1600hrs
Knitting Corner (4oz of pink or white wool and two pairs of needles per girl to be provided by the Red Cross)
1700hrs
Lecture: ‘Marriage and Family Life’, to be given by the Ship’s Chaplain
1830hrs
Bingo Party (Recreation Area, Main Deck)
1930hrs
Roman Catholic Mass
Of these, the Deck Games and the Bingo Party looked to be the most popular, and the lecture the least. The chaplain had an unfortunately forbidding manner, and at least one of the brides had remarked that they didn’t need a lecture on marriage from a man who looked like he wanted to wash himself whenever a woman happened to brush past him.
Meanwhile, the imaginatively titled newspaper, edited by one of the women’s officers with the help of two brides, also noted the birthdays of Mrs Josephine Darnforth, 19, and Mrs Alice Sutton, 22, and appealed to its readers to come forward with little snippets of gossip and good wishes that ‘might make the journey pass in a pleasant and congenial manner’.
‘Gossip, eh?’ mused Jean, to whom this piece had been read aloud. ‘Betcha by the end of the trip they’ll have enough to fill twenty bloody newspapers.’
Avice had left the dormitory early for Protestant Devotions. She suspected she might meet more her sort of people at church. She had felt a little perturbed when Margaret announced that she would be attending the Roman Catholic Mass. She had never met a papist before, as her mother called them, but she was careful not to let her pity show.
Jean, who had already announced her aversion to any kind of religion (an unfortunate experience with a Christian Brother) was making up, ready for Recorded Music. She suspected there might be dancing and pronounced herself as ‘itchy as a bare-arsed wallaby on a termite hill’ to escape the cabin and take to the floor.
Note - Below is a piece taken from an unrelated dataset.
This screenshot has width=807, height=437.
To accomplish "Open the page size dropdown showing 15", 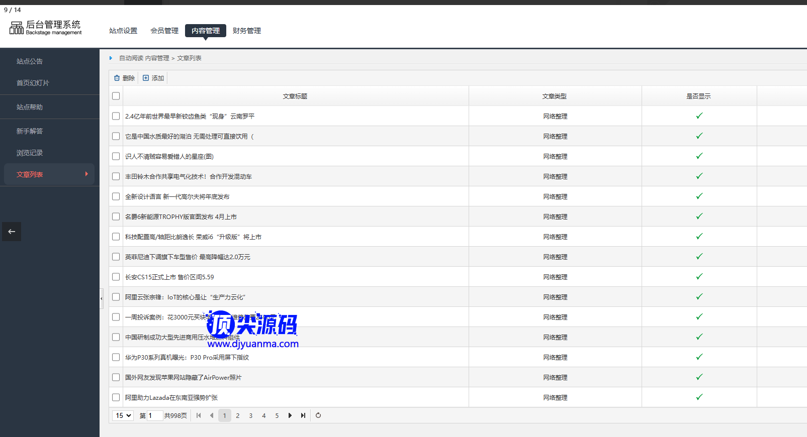I will (123, 415).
Margaret was lying on her bed, a hand on the dog, reading one of Avice’s magazines. Occasionally she would snort derisively. ‘Says here you shouldn’t sleep on one side of your face too often in case it gives you wrinkles. How the hell else are you meant to sleep?’ Then she had recalled the sight of Avice the night before, lying flat on her back above Frances, despite the obvious discomfort of a headful of rollers, and made a mental note not to comment publicly again.
This left Frances free to disappear without comment and, dressed in pale khaki slacks and a short-sleeved shirt – the closest she could come to her old uniform – she had slipped out, nodding a brief greeting to the girls she passed, and made her way down the gangway.
She had had to knock twice before she got a response, and even then she drew back, checking and rechecking the name on the door.
‘Come in.’
She stepped into the infirmary, whose walls were lined from floor to ceiling with bottles and jars, secured on narrow shelves behind glass doors. The man behind the desk had short red hair, slicked close to his head like a protective shell, and was dressed in civilian clothes. His face was freckled, his eyes creased from years of what might have been squinting but, judging from his actions now, was probably smiling.
‘Come right in. You’re making the place look untidy.’
Frances flushed briefly, realised he had been joking, then took a few steps towards him.